たとえばFaceTimeなら、通話を開始したのち、コントロールセンターを表示するとマイクモードの項目があり、その中には「標準」「声を分離」「ワイドスペクトル」といった項目が並ぶ。

デフォルトでは「標準」にチェックマークが付いているはずだが、これを「声を分離」に変えると、通話音声はバックグラウンドノイズを小さくし、音声を聞き取りやすくするのだ。

The Vergeは、MacBookでこの機能を使えば、通話にMacBook本体が発する冷却ファンの音や、キーボードの打鍵音などが相手に聞こえなくなると伝えている。

実際にPHILE WEB編集部員がiPhone同士で試してみたところ、周りのノイズがほぼ無音になるほどの、非常に強力な通話ノイズキャンセリング効果が得られたとのことだ。ただし声の帯域だけを分離しているため、声の自然な響きについては、デフォルト状態の方が優れているとのこと。

一方で「ワイドスペクトル」を選択すれば、逆に環境音がよく聞こえるようになる。このモードはたとえば、コンサートやスポーツの会場から臨場感を相手に伝えたい場合には有効かもしれないが、通常の会話にはあまり向いていないだろう。
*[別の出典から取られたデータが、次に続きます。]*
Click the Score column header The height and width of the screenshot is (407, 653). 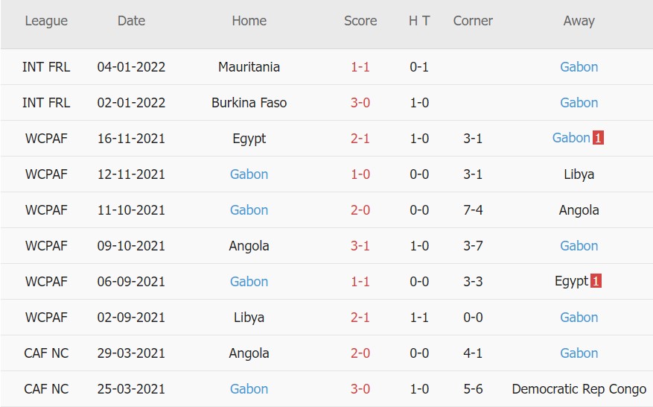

なお、この機能は設定が音声通話アプリ間で共有されないので、通話のたびにユーザーが有効化しなければならない。たとえば、Snapchat、WhatsApp、Slack、Signal、Instagramなどはこの機能に対応しているが、TikTokでは使えない。またZoomについては、iOS版が対応しているのにもかかわらず、Mac版は対応しないとのことだ。

ちなみに、通常の電話回線の通話では「声を分離」は使えない。そのかわり、iPhone 12までのモデルには「電話ノイズキャンセリング」という設定項目が存在する。

またiPhone 13に関しては、9to5Macがアップルのサポートから得た回答として「iPhone 13には通常の電話通話におけるノイズキャンセル機能がない」と伝えている。